I wanted to share this video with you guys, I haven't really had a chance to do much photography (let alone not having a great camera).

Enjoy!


----------



## RevoBuda (Sep 3, 2011)

Edited it to make sure everyone can see it.


----------



## RevoBuda (Sep 3, 2011)

Has anyone seen this? I would have liked some feedback...


----------



## CallMeKenny (Aug 26, 2010)

The video is kinda blurry, but from what I can see I really like the way your tank looks!


----------



## RevoBuda (Sep 3, 2011)

Thanks Kenny. I appreciate the feedback. At least I know you can see it now. I am working in getting a nicer camera so I can take better video soon.


----------



## Tovarish (Nov 10, 2011)

Nice!
That is some tiger lotus you have (mine refuses to grow much). Do you dose your tank with anything ?


----------



## RevoBuda (Sep 3, 2011)

Hey Thanks Tovarish!

I do dose and have CO2 as well. I have had to cut those guys right down recently as they've been growing out of control!


----------



## SandeepD (Dec 25, 2011)

hi..tank plants look great but it looks a bit overstocked with a mix of species..are you planning to add Discus to the same....maybe you may want to go with a S.American theme instead of like mollies with the tetras or with Discus etc..

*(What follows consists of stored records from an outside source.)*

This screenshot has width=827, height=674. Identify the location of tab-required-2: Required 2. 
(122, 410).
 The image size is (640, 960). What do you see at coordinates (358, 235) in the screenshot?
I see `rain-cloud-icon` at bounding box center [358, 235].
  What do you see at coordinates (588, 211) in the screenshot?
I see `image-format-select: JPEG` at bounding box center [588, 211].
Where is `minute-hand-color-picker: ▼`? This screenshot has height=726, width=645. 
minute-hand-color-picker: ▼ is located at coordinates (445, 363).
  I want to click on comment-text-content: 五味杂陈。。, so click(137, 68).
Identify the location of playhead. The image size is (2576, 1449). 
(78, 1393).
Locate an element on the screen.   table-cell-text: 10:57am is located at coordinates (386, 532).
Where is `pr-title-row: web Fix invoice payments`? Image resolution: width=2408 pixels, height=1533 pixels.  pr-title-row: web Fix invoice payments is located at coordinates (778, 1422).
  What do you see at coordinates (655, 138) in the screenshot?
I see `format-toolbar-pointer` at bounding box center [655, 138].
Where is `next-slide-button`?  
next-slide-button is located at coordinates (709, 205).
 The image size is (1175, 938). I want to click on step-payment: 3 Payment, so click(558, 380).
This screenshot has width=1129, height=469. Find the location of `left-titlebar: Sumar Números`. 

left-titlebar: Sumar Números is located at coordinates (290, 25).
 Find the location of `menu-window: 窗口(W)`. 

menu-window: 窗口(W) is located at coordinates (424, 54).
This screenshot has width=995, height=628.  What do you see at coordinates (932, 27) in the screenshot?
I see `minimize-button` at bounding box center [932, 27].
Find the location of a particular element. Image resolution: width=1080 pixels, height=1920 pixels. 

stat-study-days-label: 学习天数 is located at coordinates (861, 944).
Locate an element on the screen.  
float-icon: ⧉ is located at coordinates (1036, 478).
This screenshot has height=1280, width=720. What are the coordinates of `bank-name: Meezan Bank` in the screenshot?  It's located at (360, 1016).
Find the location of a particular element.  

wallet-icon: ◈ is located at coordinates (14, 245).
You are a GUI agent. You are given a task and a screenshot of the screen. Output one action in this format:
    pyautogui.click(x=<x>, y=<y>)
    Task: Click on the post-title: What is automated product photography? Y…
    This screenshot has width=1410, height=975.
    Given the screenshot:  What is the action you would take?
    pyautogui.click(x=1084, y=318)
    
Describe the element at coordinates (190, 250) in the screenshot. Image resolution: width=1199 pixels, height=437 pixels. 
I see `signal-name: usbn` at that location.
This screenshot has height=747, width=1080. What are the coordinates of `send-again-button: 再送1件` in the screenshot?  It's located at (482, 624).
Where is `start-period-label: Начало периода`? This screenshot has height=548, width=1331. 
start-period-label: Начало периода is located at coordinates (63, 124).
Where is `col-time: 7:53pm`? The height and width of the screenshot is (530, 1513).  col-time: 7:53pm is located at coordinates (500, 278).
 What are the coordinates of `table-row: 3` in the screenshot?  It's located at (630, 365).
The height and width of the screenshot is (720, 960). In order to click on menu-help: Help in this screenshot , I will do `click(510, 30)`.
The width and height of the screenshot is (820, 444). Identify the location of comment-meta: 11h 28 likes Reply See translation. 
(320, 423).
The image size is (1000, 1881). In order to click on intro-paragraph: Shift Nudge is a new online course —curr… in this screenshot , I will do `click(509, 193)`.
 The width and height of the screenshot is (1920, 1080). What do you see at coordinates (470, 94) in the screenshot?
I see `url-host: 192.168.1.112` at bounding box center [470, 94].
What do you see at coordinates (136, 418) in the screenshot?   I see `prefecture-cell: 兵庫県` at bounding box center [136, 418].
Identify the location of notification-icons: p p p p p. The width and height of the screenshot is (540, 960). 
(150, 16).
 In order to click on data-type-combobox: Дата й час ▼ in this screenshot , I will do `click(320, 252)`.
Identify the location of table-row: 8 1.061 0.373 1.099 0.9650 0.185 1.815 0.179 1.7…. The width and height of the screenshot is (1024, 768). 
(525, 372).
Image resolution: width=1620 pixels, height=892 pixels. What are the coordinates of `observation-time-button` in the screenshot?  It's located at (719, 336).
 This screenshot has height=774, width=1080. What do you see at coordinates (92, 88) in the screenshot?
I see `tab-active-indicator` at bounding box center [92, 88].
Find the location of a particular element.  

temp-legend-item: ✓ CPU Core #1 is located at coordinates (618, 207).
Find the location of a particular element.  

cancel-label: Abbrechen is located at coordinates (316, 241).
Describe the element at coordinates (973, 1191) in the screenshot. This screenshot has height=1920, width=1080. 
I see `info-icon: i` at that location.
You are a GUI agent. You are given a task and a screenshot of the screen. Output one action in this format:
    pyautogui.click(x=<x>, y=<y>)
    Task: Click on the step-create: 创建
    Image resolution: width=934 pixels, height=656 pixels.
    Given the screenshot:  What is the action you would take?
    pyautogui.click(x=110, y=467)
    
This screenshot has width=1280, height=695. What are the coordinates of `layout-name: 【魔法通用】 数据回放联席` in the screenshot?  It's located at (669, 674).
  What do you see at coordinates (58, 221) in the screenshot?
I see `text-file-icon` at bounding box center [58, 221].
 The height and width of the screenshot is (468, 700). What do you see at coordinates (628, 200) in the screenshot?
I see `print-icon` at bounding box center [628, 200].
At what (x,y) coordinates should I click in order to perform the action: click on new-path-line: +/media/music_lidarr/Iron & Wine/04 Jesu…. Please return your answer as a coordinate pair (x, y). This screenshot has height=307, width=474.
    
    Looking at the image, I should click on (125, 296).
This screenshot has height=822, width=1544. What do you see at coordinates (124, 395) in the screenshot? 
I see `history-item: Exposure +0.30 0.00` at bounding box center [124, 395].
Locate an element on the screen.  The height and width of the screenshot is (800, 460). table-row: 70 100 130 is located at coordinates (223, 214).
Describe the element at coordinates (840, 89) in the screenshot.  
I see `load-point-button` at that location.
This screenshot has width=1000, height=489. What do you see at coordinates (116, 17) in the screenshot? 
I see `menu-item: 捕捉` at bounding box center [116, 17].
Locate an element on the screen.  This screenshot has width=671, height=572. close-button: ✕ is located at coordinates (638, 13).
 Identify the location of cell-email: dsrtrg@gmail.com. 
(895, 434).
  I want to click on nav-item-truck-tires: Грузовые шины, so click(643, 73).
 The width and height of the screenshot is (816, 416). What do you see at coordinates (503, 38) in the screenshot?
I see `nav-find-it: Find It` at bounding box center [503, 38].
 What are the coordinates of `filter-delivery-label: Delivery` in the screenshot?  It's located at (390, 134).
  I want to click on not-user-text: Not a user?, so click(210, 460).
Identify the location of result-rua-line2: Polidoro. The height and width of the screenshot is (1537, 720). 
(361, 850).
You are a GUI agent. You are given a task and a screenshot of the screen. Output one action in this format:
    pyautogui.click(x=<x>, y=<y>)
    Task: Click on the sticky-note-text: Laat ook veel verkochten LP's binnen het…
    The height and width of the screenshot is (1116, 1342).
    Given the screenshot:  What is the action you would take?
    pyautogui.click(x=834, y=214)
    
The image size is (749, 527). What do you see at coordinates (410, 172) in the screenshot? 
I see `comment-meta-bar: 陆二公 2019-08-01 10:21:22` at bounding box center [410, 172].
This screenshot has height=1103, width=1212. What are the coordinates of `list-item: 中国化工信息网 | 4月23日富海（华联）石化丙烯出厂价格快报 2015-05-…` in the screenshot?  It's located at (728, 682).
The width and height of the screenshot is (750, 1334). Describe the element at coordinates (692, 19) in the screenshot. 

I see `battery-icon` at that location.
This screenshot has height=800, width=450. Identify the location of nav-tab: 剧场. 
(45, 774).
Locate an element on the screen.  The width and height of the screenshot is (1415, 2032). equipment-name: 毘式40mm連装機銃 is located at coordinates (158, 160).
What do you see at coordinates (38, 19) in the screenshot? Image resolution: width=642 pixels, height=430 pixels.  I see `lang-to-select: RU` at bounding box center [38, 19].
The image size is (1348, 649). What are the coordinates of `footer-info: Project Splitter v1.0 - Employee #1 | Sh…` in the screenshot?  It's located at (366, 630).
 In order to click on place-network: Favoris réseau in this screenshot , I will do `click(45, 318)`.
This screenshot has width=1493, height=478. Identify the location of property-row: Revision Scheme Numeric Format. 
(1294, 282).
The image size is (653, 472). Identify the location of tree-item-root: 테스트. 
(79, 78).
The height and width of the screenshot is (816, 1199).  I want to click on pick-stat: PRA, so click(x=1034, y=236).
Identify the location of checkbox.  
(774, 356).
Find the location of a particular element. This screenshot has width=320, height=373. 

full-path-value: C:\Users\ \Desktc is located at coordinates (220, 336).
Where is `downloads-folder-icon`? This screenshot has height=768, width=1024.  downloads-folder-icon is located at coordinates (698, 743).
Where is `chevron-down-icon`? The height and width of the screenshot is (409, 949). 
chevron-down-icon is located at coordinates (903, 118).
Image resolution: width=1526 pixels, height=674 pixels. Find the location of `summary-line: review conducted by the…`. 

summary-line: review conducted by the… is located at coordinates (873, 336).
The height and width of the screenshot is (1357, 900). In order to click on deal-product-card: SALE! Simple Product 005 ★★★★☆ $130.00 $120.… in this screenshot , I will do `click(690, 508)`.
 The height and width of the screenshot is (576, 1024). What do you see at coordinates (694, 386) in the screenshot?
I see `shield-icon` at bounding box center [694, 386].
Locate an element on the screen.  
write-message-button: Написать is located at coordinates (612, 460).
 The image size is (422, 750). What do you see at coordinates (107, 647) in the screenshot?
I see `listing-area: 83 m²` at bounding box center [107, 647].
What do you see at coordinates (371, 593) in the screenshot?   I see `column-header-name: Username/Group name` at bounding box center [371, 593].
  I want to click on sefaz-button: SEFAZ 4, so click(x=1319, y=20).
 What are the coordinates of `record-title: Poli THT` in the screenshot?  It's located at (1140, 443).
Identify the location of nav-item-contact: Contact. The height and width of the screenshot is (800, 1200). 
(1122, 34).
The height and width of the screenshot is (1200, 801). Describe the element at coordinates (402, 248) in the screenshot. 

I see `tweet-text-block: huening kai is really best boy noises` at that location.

would like to see some HQ photos


----------



## RevoBuda (Sep 3, 2011)

Hey Sandeep,

Tank is definitely not overstocked... The depth isn't apparent in the video. Species have been streamlined recently. I have decided to get the discus their own tank. I am working on assembling it now. They will most likely be mixed in with some cardinals, and not sure what else... I wish I had a good enough camera to get you some photos the tank has really changed since I shot this video. Thanks for the comments!


----------



## SandeepD (Dec 25, 2011)

well i hope you do make it a planted one, you know what you are doing  , Discus with a shoal of cardinals look great - another great addition to a Discus tank (personal preference) are the German Blue Rams (never did understand the S.American - German connection) they are beautiful


----------



## RevoBuda (Sep 3, 2011)

It will definitely be a planted tank! I considered the electric blue rams too.. I think you and I have similar tastes  Let's hope I stumble upon a good camera deal so I can get you some photos soon.

Cheers!


----------